== Material for this task ==
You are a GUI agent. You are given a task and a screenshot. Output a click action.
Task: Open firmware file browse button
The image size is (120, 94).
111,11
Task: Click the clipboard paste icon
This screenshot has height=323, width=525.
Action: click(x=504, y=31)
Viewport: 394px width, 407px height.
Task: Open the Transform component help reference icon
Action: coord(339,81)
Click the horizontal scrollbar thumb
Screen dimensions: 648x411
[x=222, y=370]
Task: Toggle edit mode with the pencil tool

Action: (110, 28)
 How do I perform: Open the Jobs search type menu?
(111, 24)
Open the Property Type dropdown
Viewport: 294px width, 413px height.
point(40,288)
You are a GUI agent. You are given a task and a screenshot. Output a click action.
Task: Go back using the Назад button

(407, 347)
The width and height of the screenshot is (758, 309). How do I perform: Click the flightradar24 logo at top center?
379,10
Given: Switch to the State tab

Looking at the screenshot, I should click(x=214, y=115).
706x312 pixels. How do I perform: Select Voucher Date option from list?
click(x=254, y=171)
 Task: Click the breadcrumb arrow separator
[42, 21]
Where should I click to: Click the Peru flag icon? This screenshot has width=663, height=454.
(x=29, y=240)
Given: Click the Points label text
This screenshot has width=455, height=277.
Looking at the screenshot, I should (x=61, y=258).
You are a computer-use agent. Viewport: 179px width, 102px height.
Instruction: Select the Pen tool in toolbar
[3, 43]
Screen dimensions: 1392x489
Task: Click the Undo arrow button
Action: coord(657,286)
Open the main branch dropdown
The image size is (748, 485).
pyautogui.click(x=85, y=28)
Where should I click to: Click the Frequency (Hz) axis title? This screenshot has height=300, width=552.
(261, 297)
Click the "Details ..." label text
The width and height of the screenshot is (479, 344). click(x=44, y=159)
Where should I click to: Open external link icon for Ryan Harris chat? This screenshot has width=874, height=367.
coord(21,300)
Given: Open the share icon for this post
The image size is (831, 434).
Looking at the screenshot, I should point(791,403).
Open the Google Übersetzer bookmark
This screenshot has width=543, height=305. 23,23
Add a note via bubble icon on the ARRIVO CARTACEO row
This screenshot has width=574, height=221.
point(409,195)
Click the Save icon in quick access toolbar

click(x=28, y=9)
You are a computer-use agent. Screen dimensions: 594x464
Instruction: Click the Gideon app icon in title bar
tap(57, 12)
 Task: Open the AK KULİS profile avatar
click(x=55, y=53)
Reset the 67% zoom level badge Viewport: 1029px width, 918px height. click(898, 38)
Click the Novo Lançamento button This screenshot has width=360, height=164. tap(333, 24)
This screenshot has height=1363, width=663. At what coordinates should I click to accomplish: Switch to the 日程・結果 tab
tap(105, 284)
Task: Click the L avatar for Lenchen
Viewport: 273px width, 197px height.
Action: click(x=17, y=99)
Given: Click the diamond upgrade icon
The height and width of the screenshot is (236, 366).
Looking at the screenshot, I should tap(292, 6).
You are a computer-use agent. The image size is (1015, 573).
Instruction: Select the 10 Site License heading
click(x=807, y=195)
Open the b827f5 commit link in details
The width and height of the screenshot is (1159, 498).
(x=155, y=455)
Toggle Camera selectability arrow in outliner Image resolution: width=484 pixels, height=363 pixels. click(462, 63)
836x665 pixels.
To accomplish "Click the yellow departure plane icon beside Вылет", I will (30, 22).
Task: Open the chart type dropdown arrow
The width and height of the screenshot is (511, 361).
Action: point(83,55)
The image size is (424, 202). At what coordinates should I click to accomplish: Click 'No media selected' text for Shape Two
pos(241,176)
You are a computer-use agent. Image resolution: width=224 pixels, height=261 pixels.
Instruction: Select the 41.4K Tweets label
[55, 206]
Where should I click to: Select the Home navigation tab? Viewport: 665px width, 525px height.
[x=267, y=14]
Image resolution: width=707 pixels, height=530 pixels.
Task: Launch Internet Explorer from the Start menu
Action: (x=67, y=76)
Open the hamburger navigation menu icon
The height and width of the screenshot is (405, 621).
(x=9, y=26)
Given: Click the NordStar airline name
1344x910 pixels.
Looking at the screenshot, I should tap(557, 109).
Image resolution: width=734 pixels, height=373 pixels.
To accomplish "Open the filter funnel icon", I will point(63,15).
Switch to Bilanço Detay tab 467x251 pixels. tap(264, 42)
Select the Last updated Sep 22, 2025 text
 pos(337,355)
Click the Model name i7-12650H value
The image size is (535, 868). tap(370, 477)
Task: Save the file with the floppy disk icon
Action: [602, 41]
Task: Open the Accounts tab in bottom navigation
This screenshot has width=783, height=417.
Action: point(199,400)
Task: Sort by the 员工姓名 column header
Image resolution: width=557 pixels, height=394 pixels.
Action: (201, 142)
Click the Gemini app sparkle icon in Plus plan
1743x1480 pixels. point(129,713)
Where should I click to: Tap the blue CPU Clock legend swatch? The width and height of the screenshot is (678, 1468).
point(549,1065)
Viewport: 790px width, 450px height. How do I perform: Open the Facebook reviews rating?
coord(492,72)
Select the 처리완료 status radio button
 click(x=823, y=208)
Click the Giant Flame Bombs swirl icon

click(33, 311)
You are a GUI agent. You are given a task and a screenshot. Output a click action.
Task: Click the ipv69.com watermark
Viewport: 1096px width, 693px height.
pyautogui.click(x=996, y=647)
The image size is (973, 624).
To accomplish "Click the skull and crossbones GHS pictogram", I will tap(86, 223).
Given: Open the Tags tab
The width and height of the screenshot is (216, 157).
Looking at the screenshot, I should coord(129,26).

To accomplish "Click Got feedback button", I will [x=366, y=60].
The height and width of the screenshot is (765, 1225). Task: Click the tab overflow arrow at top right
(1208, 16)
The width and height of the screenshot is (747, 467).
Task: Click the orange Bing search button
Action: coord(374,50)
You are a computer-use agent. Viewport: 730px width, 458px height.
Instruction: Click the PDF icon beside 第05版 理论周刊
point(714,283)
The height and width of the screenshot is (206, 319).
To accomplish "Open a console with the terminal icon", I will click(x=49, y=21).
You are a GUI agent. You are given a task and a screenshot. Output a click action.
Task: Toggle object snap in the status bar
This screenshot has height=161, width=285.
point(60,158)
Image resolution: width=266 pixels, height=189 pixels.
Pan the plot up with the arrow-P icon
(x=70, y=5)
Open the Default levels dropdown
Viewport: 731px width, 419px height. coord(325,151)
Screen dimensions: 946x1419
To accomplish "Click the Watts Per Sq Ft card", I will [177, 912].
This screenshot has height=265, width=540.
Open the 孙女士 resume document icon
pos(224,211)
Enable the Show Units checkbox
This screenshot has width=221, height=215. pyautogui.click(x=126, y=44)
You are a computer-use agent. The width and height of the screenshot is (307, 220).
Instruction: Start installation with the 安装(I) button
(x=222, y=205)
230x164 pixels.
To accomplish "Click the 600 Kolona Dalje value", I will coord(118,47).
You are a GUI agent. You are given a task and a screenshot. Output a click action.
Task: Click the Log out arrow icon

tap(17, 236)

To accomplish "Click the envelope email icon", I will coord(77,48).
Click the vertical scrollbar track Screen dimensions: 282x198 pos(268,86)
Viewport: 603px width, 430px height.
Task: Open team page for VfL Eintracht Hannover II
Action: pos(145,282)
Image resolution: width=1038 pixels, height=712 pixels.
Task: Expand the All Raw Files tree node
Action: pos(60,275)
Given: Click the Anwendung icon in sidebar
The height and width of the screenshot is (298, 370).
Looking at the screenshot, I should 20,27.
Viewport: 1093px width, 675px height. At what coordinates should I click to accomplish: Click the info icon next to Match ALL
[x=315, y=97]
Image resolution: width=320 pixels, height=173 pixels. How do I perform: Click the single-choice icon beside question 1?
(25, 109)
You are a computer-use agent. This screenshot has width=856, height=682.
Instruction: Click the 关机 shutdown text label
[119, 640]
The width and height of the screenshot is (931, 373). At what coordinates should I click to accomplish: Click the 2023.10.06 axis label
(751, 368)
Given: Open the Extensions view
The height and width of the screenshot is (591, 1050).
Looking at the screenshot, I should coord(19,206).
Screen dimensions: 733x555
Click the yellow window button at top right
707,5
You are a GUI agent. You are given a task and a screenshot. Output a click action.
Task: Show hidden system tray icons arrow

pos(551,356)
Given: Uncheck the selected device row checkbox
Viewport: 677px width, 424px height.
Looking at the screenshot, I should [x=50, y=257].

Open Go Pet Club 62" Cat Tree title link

== Your objective ==
The answer must consist of every line above that contains the word "computer".

== Problem solution ==
You are a computer-use agent. Viewport: 179px width, 102px height.
You are a computer-use agent. Screen dimensions: 594x464
You are a computer-use agent. The image size is (1015, 573).
You are a computer-use agent. Image resolution: width=224 pixels, height=261 pixels.
You are a computer-use agent. Viewport: 730px width, 458px height.
You are a computer-use agent. The width and height of the screenshot is (307, 220).
You are a computer-use agent. This screenshot has width=856, height=682.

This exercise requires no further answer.